Weekends feature repeats of weekday shows, as well as special interest programs on money and health. Sunday mornings feature a smooth jazz show, The Dave Koz Lounge. Most hours being with world and national news from Fox News Radio.

==History==
On April 29, 1941, the station signed on the air. It was Watertown's second radio station, after 1240 WATN went on the air only three months earlier. The call sign was originally WWNY and it broadcast at 500 watts on 1300 kilocycles. It was owned by the Brockway Company which also owned the Watertown Daily Times newspaper. WWNY had its studios in the Hotel Woodruff at 49 Public Square.

WWNY got a construction permit from the Federal Communications Commission to move to 790 kHz. That was coupled with a power increase to 1,000 watts, giving the station increased coverage. WWNY was a network affiliate of CBS Radio, carrying its dramas, comedies, news, sports, soap operas, game shows and big band broadcasts during the "Golden Age of Radio."

In 1947, an FM station was added, WWNY-FM at 100.3 MHz. The FM station largely simulcast the programs on the AM station. Few people owned FM radios in the 1940s. Management saw little chance to make it profitable, so WWNY-FM was taken off the air in the 1950s and the license turned in to the FCC.

WWNY added a TV station in 1954, Channel 7 WCNY-TV. Because the TV station is licensed to Carthage, New York, outside Watertown, the two stations did not have the same call sign. When the FCC relaxed the rules, the TV station switched to WWNY-TV. (The WCNY-TV call letters are now used on a PBS television station in Syracuse, New York.)

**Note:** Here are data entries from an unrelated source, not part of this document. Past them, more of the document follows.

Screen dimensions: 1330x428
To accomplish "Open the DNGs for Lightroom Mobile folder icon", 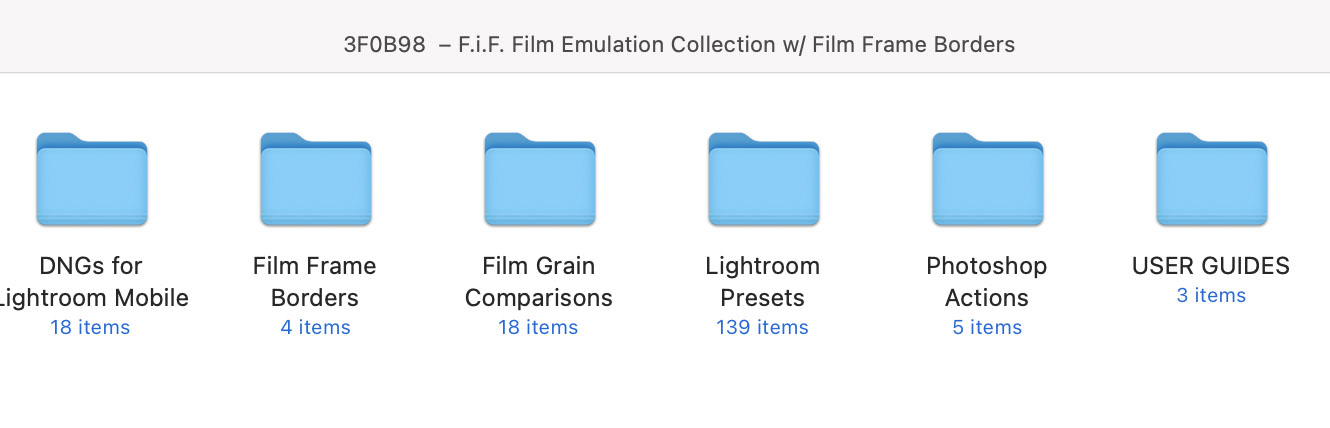I will (91, 180).
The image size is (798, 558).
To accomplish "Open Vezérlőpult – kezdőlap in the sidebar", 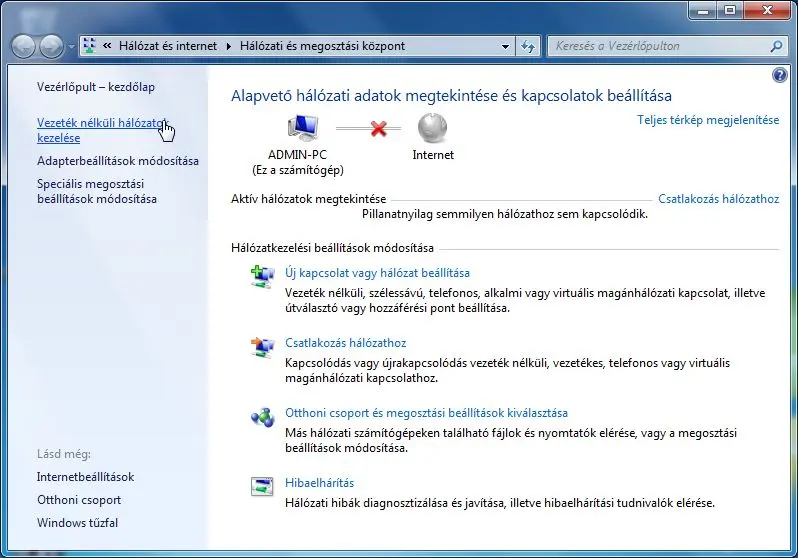I will click(96, 87).

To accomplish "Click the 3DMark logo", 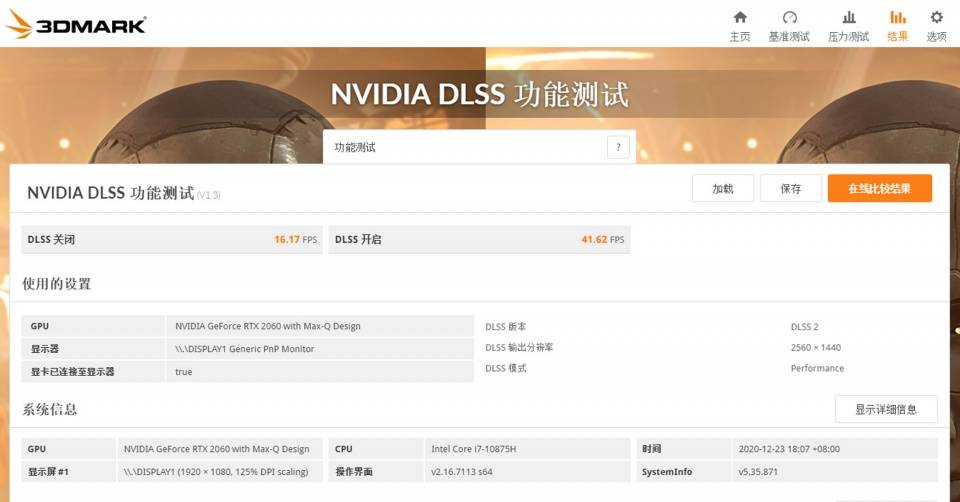I will click(76, 24).

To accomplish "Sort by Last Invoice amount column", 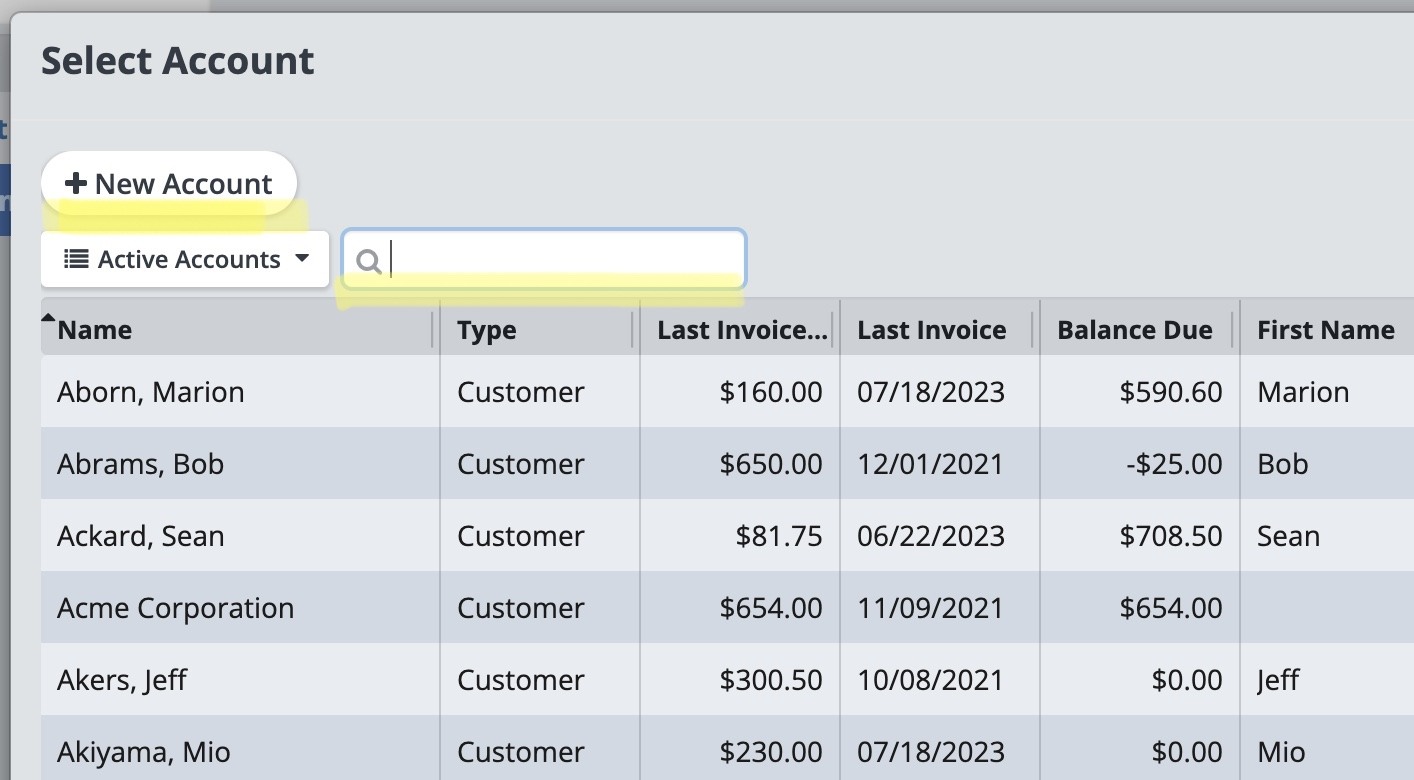I will [x=742, y=330].
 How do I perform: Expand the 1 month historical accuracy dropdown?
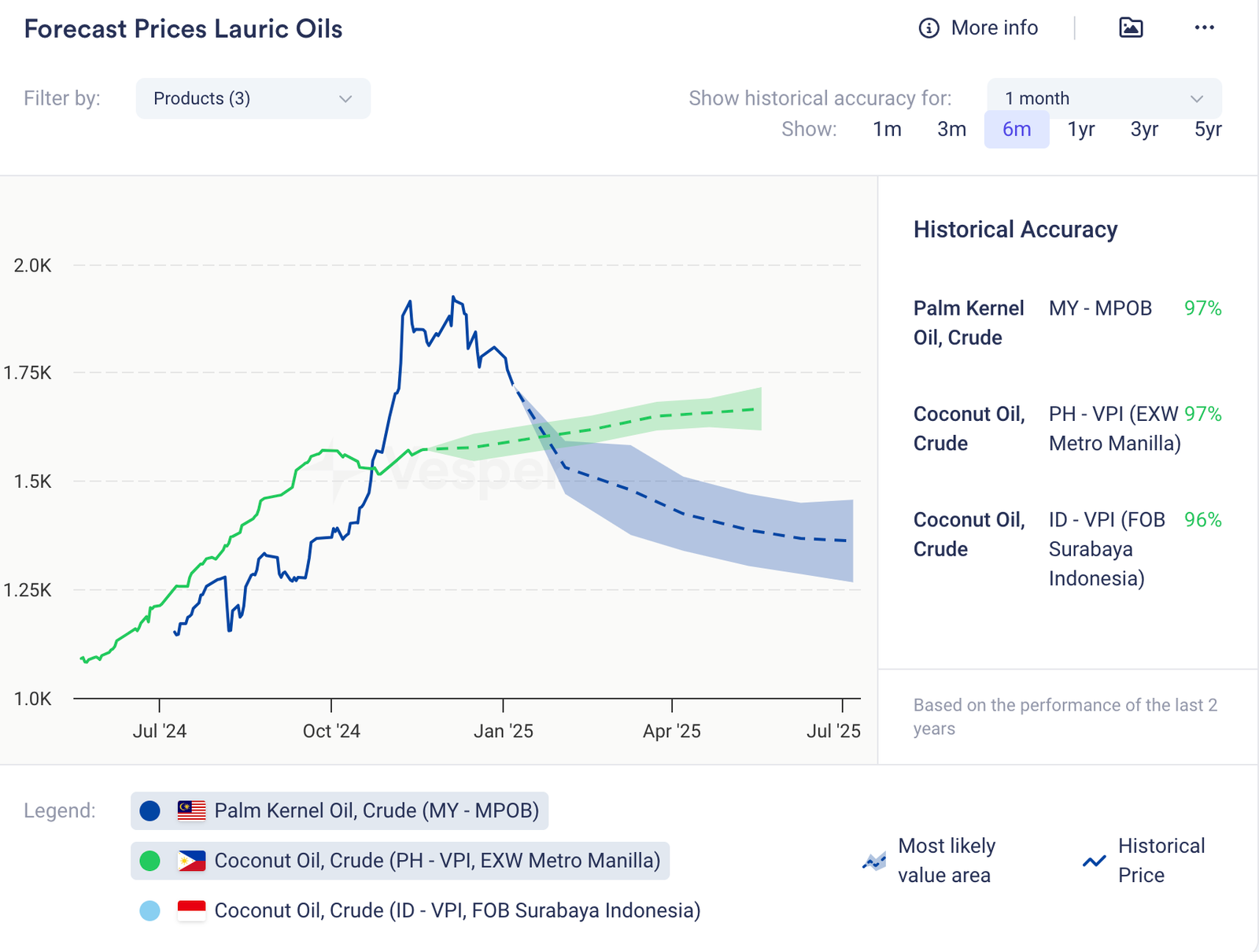(x=1103, y=98)
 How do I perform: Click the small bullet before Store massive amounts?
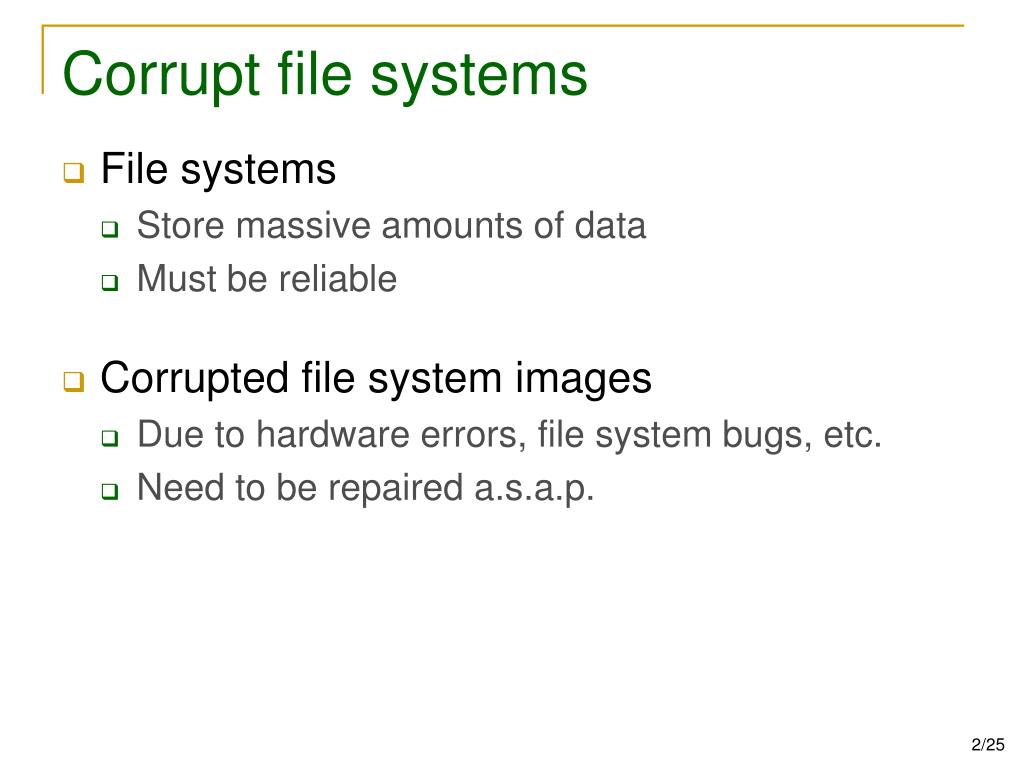click(110, 229)
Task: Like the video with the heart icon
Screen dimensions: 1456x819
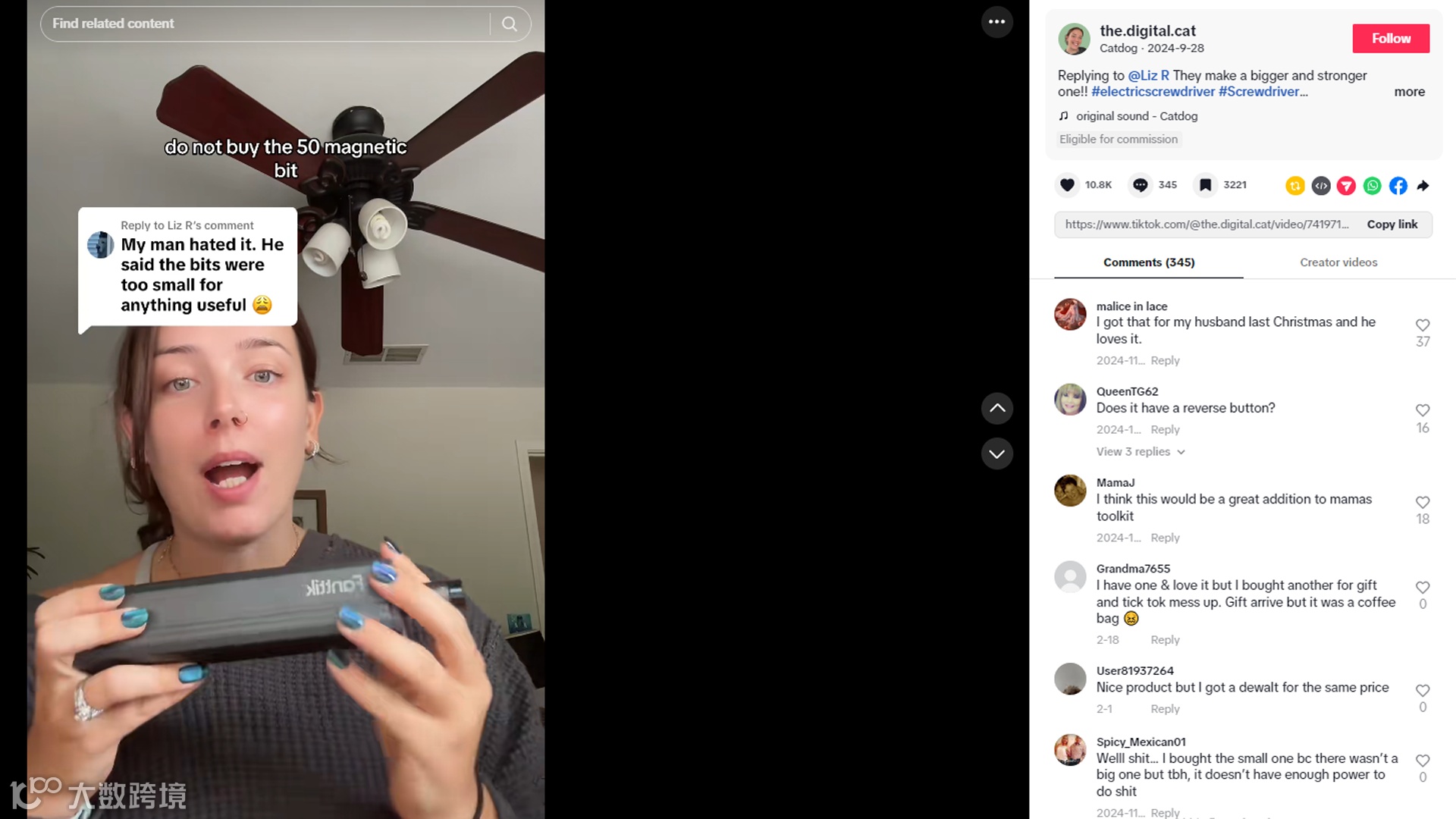Action: point(1067,185)
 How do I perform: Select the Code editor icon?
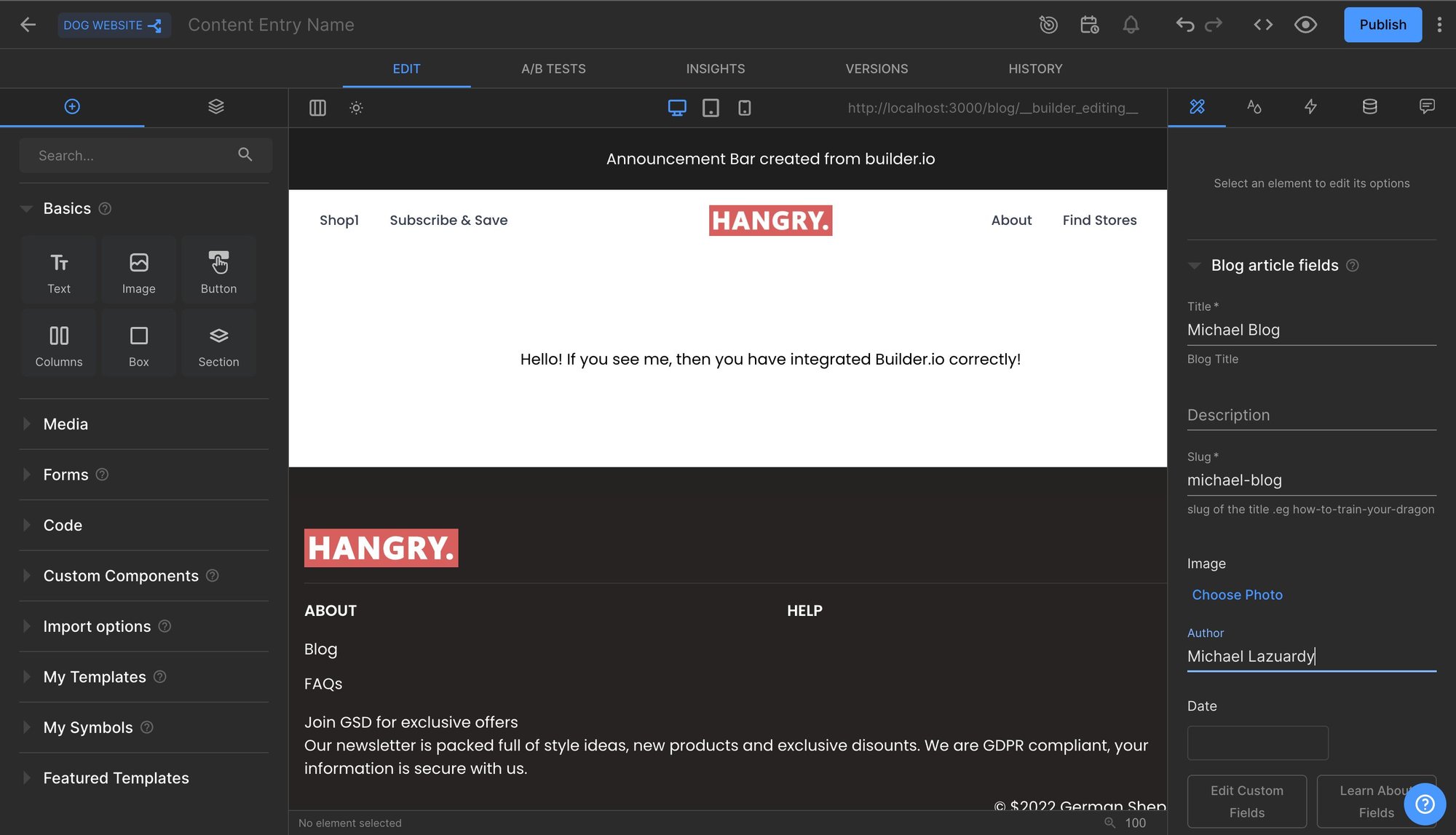point(1263,24)
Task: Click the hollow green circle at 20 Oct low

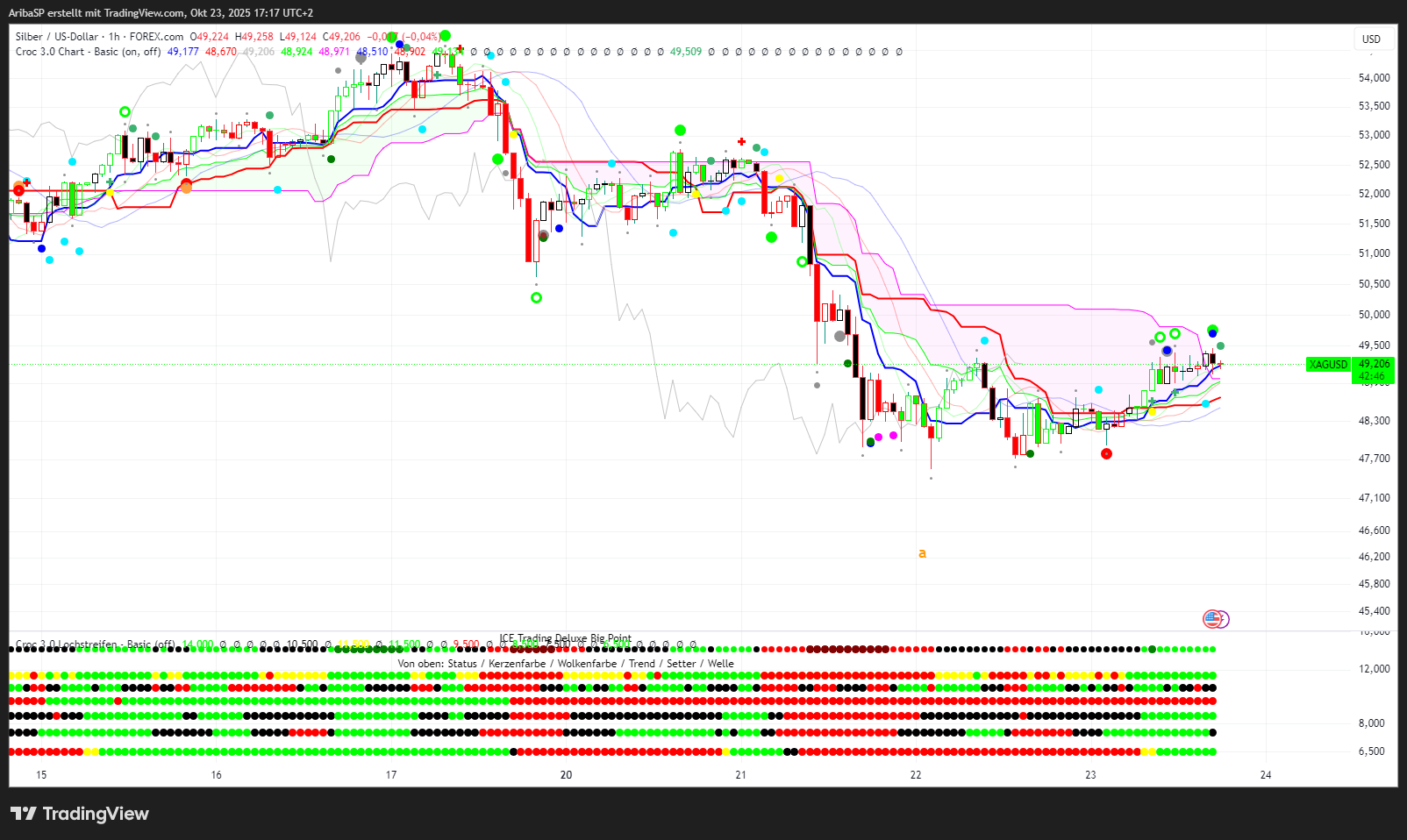Action: pyautogui.click(x=536, y=298)
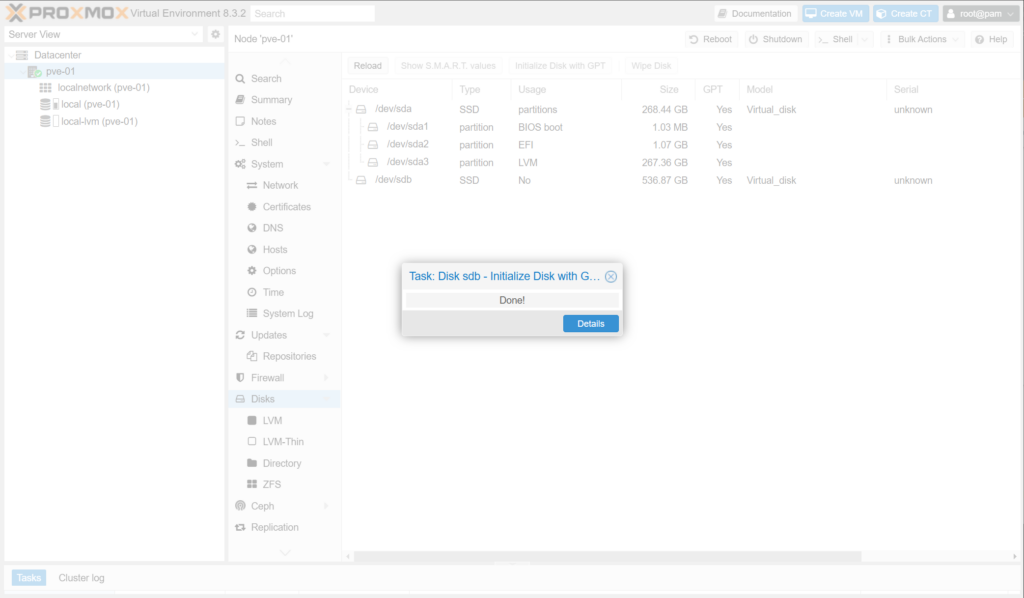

In 1981, the TV station was sold to United Communications. WWNY-TV got to keep its call letters, so AM 790 slightly changed its call sign to WTNY. Through the 1960s, 70s and 80s, WTNY had a middle of the road format of popular adult music, news, sports and talk. But in the 1990s, listeners switched from AM to FM for music. So WTNY added more talk shows and eventually went with an all-talk format. It remained a CBS Radio affiliate for world and national news coverage. In the 2000s, it switched to Fox News Radio as its news network. CBS affiliation was picked up by rival talk station WATN 1240 AM.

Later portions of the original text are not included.